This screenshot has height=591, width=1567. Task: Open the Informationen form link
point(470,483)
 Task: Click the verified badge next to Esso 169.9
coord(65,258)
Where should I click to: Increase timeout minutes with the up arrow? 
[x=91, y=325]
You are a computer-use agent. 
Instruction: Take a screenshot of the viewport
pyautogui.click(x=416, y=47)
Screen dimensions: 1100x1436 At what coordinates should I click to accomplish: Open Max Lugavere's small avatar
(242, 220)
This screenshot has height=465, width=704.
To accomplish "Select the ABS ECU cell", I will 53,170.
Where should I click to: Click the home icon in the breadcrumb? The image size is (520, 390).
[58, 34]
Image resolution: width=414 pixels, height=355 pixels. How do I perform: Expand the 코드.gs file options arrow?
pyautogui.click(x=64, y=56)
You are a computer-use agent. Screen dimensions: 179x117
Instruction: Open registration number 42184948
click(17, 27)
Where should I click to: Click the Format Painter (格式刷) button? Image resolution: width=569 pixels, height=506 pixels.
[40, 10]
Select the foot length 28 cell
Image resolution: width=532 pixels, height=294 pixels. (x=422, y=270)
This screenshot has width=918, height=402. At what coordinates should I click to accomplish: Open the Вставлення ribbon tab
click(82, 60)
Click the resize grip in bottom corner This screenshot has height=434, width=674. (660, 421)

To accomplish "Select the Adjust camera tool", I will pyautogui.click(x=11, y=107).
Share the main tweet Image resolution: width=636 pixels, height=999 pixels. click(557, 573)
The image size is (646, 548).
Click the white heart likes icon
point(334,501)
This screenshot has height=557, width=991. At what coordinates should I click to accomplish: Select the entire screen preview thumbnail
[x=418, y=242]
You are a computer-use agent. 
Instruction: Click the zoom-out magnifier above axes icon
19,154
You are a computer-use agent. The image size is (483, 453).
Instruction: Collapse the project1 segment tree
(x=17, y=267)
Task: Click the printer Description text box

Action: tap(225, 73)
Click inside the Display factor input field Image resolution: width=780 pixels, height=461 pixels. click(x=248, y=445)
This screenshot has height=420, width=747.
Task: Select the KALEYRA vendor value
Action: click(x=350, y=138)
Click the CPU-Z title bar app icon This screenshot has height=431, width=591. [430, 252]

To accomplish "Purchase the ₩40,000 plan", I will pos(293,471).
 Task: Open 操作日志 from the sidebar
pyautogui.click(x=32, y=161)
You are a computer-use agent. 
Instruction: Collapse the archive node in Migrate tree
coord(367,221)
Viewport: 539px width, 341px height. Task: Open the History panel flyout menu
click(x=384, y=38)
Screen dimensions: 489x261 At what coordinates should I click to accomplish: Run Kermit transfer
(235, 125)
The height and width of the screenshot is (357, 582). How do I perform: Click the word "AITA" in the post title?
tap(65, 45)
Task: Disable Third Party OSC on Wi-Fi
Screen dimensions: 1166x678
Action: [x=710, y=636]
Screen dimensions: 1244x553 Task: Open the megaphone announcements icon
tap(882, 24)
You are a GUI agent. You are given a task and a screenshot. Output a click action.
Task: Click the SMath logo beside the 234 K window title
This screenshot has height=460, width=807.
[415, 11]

______________________________

» **Directions for this task**: Copy out the entire material exactly.

» **Output below**:
This screenshot has height=591, width=1567. Task: Open the Informationen form link
point(470,483)
 Task: Click the verified badge next to Esso 169.9
coord(65,258)
Where should I click to: Increase timeout minutes with the up arrow? 
[x=91, y=325]
You are a computer-use agent. 
Instruction: Take a screenshot of the viewport
pyautogui.click(x=416, y=47)
Screen dimensions: 1100x1436 At what coordinates should I click to accomplish: Open Max Lugavere's small avatar
(242, 220)
This screenshot has height=465, width=704.
To accomplish "Select the ABS ECU cell", I will 53,170.
Where should I click to: Click the home icon in the breadcrumb? The image size is (520, 390).
[58, 34]
Image resolution: width=414 pixels, height=355 pixels. How do I perform: Expand the 코드.gs file options arrow?
pyautogui.click(x=64, y=56)
You are a computer-use agent. Screen dimensions: 179x117
Instruction: Open registration number 42184948
click(17, 27)
Where should I click to: Click the Format Painter (格式刷) button? Image resolution: width=569 pixels, height=506 pixels.
[40, 10]
Select the foot length 28 cell
Image resolution: width=532 pixels, height=294 pixels. (x=422, y=270)
This screenshot has width=918, height=402. At what coordinates should I click to accomplish: Open the Вставлення ribbon tab
click(82, 60)
Click the resize grip in bottom corner This screenshot has height=434, width=674. (660, 421)

To accomplish "Select the Adjust camera tool", I will pyautogui.click(x=11, y=107).
Share the main tweet Image resolution: width=636 pixels, height=999 pixels. click(557, 573)
The image size is (646, 548).
Click the white heart likes icon
point(334,501)
This screenshot has height=557, width=991. At what coordinates should I click to accomplish: Select the entire screen preview thumbnail
[x=418, y=242]
You are a computer-use agent. 
Instruction: Click the zoom-out magnifier above axes icon
19,154
You are a computer-use agent. The image size is (483, 453).
Instruction: Collapse the project1 segment tree
(x=17, y=267)
Task: Click the printer Description text box

Action: tap(225, 73)
Click inside the Display factor input field Image resolution: width=780 pixels, height=461 pixels. click(x=248, y=445)
This screenshot has height=420, width=747.
Task: Select the KALEYRA vendor value
Action: click(x=350, y=138)
Click the CPU-Z title bar app icon This screenshot has height=431, width=591. [430, 252]

To accomplish "Purchase the ₩40,000 plan", I will pos(293,471).
 Task: Open 操作日志 from the sidebar
pyautogui.click(x=32, y=161)
You are a computer-use agent. 
Instruction: Collapse the archive node in Migrate tree
coord(367,221)
Viewport: 539px width, 341px height. Task: Open the History panel flyout menu
click(x=384, y=38)
Screen dimensions: 489x261 At what coordinates should I click to accomplish: Run Kermit transfer
(235, 125)
The height and width of the screenshot is (357, 582). How do I perform: Click the word "AITA" in the post title?
tap(65, 45)
Task: Disable Third Party OSC on Wi-Fi
Screen dimensions: 1166x678
Action: [x=710, y=636]
Screen dimensions: 1244x553 Task: Open the megaphone announcements icon
tap(882, 24)
You are a GUI agent. You are given a task and a screenshot. Output a click action.
Task: Click the SMath logo beside the 234 K window title
This screenshot has height=460, width=807.
[415, 11]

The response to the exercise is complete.